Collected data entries
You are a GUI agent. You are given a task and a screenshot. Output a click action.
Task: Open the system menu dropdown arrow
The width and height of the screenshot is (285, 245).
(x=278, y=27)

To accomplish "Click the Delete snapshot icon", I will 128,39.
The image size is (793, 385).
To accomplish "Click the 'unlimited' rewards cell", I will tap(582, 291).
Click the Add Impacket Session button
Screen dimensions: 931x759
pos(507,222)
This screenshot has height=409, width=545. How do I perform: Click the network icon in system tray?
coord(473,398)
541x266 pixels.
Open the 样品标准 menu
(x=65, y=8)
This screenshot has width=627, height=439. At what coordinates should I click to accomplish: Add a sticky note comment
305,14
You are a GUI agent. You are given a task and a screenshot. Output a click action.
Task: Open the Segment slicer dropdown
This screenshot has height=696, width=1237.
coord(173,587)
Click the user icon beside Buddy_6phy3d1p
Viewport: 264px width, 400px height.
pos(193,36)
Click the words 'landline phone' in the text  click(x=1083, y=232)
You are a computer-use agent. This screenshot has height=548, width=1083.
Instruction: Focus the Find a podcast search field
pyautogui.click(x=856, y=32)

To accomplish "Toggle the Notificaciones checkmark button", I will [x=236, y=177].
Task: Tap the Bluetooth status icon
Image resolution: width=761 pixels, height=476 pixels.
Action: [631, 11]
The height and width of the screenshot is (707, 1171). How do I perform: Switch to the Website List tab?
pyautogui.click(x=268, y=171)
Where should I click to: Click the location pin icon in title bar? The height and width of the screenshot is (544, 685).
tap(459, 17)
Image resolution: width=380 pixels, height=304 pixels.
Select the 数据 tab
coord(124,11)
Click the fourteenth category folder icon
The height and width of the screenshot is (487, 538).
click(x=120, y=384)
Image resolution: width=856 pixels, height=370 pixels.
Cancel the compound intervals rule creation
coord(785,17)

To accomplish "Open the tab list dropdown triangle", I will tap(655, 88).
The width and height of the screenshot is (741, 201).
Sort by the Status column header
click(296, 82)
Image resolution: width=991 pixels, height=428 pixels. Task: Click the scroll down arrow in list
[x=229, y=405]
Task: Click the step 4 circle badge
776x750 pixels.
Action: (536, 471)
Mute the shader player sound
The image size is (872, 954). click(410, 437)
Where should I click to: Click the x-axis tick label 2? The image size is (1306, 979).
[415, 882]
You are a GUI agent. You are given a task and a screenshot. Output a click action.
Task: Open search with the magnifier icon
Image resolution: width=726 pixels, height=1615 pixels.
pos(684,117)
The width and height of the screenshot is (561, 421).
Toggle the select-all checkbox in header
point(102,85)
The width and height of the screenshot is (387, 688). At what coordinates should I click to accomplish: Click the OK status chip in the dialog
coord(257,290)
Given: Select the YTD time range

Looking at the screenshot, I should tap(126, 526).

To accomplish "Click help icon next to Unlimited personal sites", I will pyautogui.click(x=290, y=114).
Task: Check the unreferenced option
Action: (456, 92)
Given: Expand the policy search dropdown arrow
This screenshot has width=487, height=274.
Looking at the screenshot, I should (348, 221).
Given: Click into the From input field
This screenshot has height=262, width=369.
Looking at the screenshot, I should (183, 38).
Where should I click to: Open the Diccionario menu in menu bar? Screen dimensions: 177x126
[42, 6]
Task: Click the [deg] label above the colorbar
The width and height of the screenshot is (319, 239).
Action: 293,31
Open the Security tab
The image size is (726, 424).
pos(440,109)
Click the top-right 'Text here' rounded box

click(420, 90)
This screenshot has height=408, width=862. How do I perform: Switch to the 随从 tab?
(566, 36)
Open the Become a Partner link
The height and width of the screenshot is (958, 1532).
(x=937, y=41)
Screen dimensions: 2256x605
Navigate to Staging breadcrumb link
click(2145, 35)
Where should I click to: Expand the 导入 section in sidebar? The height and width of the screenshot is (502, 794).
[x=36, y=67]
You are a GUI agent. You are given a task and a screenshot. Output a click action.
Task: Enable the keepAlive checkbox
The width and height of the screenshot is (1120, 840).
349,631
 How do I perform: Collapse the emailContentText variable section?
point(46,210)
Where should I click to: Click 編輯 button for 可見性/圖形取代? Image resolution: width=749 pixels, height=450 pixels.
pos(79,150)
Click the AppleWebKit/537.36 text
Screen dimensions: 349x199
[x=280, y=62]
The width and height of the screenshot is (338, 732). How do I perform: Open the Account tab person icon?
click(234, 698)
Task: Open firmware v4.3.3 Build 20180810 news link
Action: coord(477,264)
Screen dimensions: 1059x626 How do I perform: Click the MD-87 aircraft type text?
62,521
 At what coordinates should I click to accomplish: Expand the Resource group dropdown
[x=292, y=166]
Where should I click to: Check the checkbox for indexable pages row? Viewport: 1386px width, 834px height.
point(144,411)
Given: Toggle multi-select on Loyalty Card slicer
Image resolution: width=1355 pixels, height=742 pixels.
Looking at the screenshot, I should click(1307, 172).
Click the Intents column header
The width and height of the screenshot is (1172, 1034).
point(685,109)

**WORK INSTRUCTIONS:**
Format the rows above as a Markdown table with the columns n and Line, numbering each line in order and leaving out blank lines.

**PROBLEM SOLUTION:**
| n | Line |
|---|---|
| 1 | You are a GUI agent. You are given a task and a screenshot. Output a click action. |
| 2 | Task: Open the system menu dropdown arrow |
| 3 | The width and height of the screenshot is (285, 245). |
| 4 | (x=278, y=27) |
| 5 | To accomplish "Click the Delete snapshot icon", I will 128,39. |
| 6 | The image size is (793, 385). |
| 7 | To accomplish "Click the 'unlimited' rewards cell", I will tap(582, 291). |
| 8 | Click the Add Impacket Session button |
| 9 | Screen dimensions: 931x759 |
| 10 | pos(507,222) |
| 11 | This screenshot has height=409, width=545. How do I perform: Click the network icon in system tray? |
| 12 | coord(473,398) |
| 13 | 541x266 pixels. |
| 14 | Open the 样品标准 menu |
| 15 | (x=65, y=8) |
| 16 | This screenshot has width=627, height=439. At what coordinates should I click to accomplish: Add a sticky note comment |
| 17 | 305,14 |
| 18 | You are a GUI agent. You are given a task and a screenshot. Output a click action. |
| 19 | Task: Open the Segment slicer dropdown |
| 20 | This screenshot has height=696, width=1237. |
| 21 | coord(173,587) |
| 22 | Click the user icon beside Buddy_6phy3d1p |
| 23 | Viewport: 264px width, 400px height. |
| 24 | pos(193,36) |
| 25 | Click the words 'landline phone' in the text  click(x=1083, y=232) |
| 26 | You are a computer-use agent. This screenshot has height=548, width=1083. |
| 27 | Instruction: Focus the Find a podcast search field |
| 28 | pyautogui.click(x=856, y=32) |
| 29 | To accomplish "Toggle the Notificaciones checkmark button", I will [x=236, y=177]. |
| 30 | Task: Tap the Bluetooth status icon |
| 31 | Image resolution: width=761 pixels, height=476 pixels. |
| 32 | Action: [631, 11] |
| 33 | The height and width of the screenshot is (707, 1171). How do I perform: Switch to the Website List tab? |
| 34 | pyautogui.click(x=268, y=171) |
| 35 | Where should I click to: Click the location pin icon in title bar? The height and width of the screenshot is (544, 685). |
| 36 | tap(459, 17) |
| 37 | Image resolution: width=380 pixels, height=304 pixels. |
| 38 | Select the 数据 tab |
| 39 | coord(124,11) |
| 40 | Click the fourteenth category folder icon |
| 41 | The height and width of the screenshot is (487, 538). |
| 42 | click(x=120, y=384) |
| 43 | Image resolution: width=856 pixels, height=370 pixels. |
| 44 | Cancel the compound intervals rule creation |
| 45 | coord(785,17) |
| 46 | To accomplish "Open the tab list dropdown triangle", I will tap(655, 88). |
| 47 | The width and height of the screenshot is (741, 201). |
| 48 | Sort by the Status column header |
| 49 | click(296, 82) |
| 50 | Image resolution: width=991 pixels, height=428 pixels. Task: Click the scroll down arrow in list |
| 51 | [x=229, y=405] |
| 52 | Task: Click the step 4 circle badge |
| 53 | 776x750 pixels. |
| 54 | Action: (536, 471) |
| 55 | Mute the shader player sound |
| 56 | The image size is (872, 954). click(410, 437) |
| 57 | Where should I click to: Click the x-axis tick label 2? The image size is (1306, 979). |
| 58 | [415, 882] |
| 59 | You are a GUI agent. You are given a task and a screenshot. Output a click action. |
| 60 | Task: Open search with the magnifier icon |
| 61 | Image resolution: width=726 pixels, height=1615 pixels. |
| 62 | pos(684,117) |
| 63 | The width and height of the screenshot is (561, 421). |
| 64 | Toggle the select-all checkbox in header |
| 65 | point(102,85) |
| 66 | The width and height of the screenshot is (387, 688). At what coordinates should I click to accomplish: Click the OK status chip in the dialog |
| 67 | coord(257,290) |
| 68 | Given: Select the YTD time range |
| 69 | Looking at the screenshot, I should tap(126, 526). |
| 70 | To accomplish "Click help icon next to Unlimited personal sites", I will pyautogui.click(x=290, y=114). |
| 71 | Task: Check the unreferenced option |
| 72 | Action: (456, 92) |
| 73 | Given: Expand the policy search dropdown arrow |
| 74 | This screenshot has width=487, height=274. |
| 75 | Looking at the screenshot, I should (348, 221). |
| 76 | Given: Click into the From input field |
| 77 | This screenshot has height=262, width=369. |
| 78 | Looking at the screenshot, I should (183, 38). |
| 79 | Where should I click to: Open the Diccionario menu in menu bar? Screen dimensions: 177x126 |
| 80 | [42, 6] |
| 81 | Task: Click the [deg] label above the colorbar |
| 82 | The width and height of the screenshot is (319, 239). |
| 83 | Action: 293,31 |
| 84 | Open the Security tab |
| 85 | The image size is (726, 424). |
| 86 | pos(440,109) |
| 87 | Click the top-right 'Text here' rounded box |
| 88 | click(420, 90) |
| 89 | This screenshot has height=408, width=862. How do I perform: Switch to the 随从 tab? |
| 90 | (566, 36) |
| 91 | Open the Become a Partner link |
| 92 | The height and width of the screenshot is (958, 1532). |
| 93 | (x=937, y=41) |
| 94 | Screen dimensions: 2256x605 |
| 95 | Navigate to Staging breadcrumb link |
| 96 | click(2145, 35) |
| 97 | Where should I click to: Expand the 导入 section in sidebar? The height and width of the screenshot is (502, 794). |
| 98 | [x=36, y=67] |
| 99 | You are a GUI agent. You are given a task and a screenshot. Output a click action. |
| 100 | Task: Enable the keepAlive checkbox |
| 101 | The width and height of the screenshot is (1120, 840). |
| 102 | 349,631 |
| 103 |  How do I perform: Collapse the emailContentText variable section? |
| 104 | point(46,210) |
| 105 | Where should I click to: Click 編輯 button for 可見性/圖形取代? Image resolution: width=749 pixels, height=450 pixels. |
| 106 | pos(79,150) |
| 107 | Click the AppleWebKit/537.36 text |
| 108 | Screen dimensions: 349x199 |
| 109 | [x=280, y=62] |
| 110 | The width and height of the screenshot is (338, 732). How do I perform: Open the Account tab person icon? |
| 111 | click(234, 698) |
| 112 | Task: Open firmware v4.3.3 Build 20180810 news link |
| 113 | Action: coord(477,264) |
| 114 | Screen dimensions: 1059x626 How do I perform: Click the MD-87 aircraft type text? |
| 115 | 62,521 |
| 116 |  At what coordinates should I click to accomplish: Expand the Resource group dropdown |
| 117 | [x=292, y=166] |
| 118 | Where should I click to: Check the checkbox for indexable pages row? Viewport: 1386px width, 834px height. |
| 119 | point(144,411) |
| 120 | Given: Toggle multi-select on Loyalty Card slicer |
| 121 | Image resolution: width=1355 pixels, height=742 pixels. |
| 122 | Looking at the screenshot, I should click(1307, 172). |
| 123 | Click the Intents column header |
| 124 | The width and height of the screenshot is (1172, 1034). |
| 125 | point(685,109) |